- **Objetivo**: Reescreva em forma de lista o parágrafo do excerto que começa por «São 800 os técnicos», mantendo os seus factos principais.

- **Excerto fornecido**:
........

“Corremos risco de vida todos os dias”, denuncia quem trabalha nas prisões
São 800 os técnicos de reinserção social e de reeducação, em todo o país. No norte, iniciaram uma greve em maio que se prolonga por hoje, 4 de junho, e pelos dias 5, 6, 7, 11 e 12, nos estabelecimentos prisionais [EP] de Santa Cruz do Bispo, feminino e masculino, no EP do Porto, no EP da PJ do Porto e na Equipa Porto Penal 6. Em causa está a revisão das carreiras, aumentos salariais e ainda a escassez de recursos humanos. “Os técnicos de reeducação têm a carreira estagnada desde 1991; os de reinserção social desde 2001”, começa por afirmar, ao DN, Miguel Gonçalves, presidente do Sindicato dos Técnicos da Direção-Geral de Reinserção e Serviços Prisionais [SinDGRSP).

........

- **Registos fornecidos**:
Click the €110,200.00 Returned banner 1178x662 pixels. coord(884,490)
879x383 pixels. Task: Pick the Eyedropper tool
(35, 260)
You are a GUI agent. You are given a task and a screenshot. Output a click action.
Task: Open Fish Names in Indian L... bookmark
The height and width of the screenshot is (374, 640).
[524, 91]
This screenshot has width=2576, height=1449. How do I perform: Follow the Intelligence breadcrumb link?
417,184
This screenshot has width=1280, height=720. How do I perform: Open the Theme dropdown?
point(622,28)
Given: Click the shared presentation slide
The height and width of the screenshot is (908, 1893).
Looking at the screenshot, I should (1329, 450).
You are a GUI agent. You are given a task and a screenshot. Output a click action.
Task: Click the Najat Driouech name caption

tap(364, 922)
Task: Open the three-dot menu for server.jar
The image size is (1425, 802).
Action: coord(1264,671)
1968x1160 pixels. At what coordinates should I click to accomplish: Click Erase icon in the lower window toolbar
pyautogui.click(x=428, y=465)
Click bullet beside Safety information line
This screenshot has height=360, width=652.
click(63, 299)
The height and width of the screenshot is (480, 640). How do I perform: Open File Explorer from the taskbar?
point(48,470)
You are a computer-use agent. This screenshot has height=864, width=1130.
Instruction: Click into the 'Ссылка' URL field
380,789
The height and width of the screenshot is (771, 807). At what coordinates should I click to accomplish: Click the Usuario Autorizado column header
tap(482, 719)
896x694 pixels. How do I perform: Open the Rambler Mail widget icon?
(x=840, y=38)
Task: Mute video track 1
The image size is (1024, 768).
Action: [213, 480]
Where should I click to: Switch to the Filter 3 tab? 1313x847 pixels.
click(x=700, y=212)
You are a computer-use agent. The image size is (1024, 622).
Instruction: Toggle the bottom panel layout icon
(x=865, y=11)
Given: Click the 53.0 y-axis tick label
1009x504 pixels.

........

- **Resposta correta**:
- Há 800 técnicos de reinserção social e de reeducação em todo o país.
- No norte, começaram uma greve em maio, que continua a 4 de junho e nos dias 5, 6, 7, 11 e 12.
- A greve decorre nos estabelecimentos prisionais de Santa Cruz do Bispo (feminino e masculino), no EP do Porto, no EP da PJ do Porto e na Equipa Porto Penal 6.
- Os motivos são a revisão das carreiras, os aumentos salariais e a escassez de recursos humanos.
- Segundo Miguel Gonçalves, presidente do Sindicato dos Técnicos da Direção-Geral de Reinserção e Serviços Prisionais, a carreira dos técnicos de reeducação está estagnada desde 1991 e a dos técnicos de reinserção social desde 2001.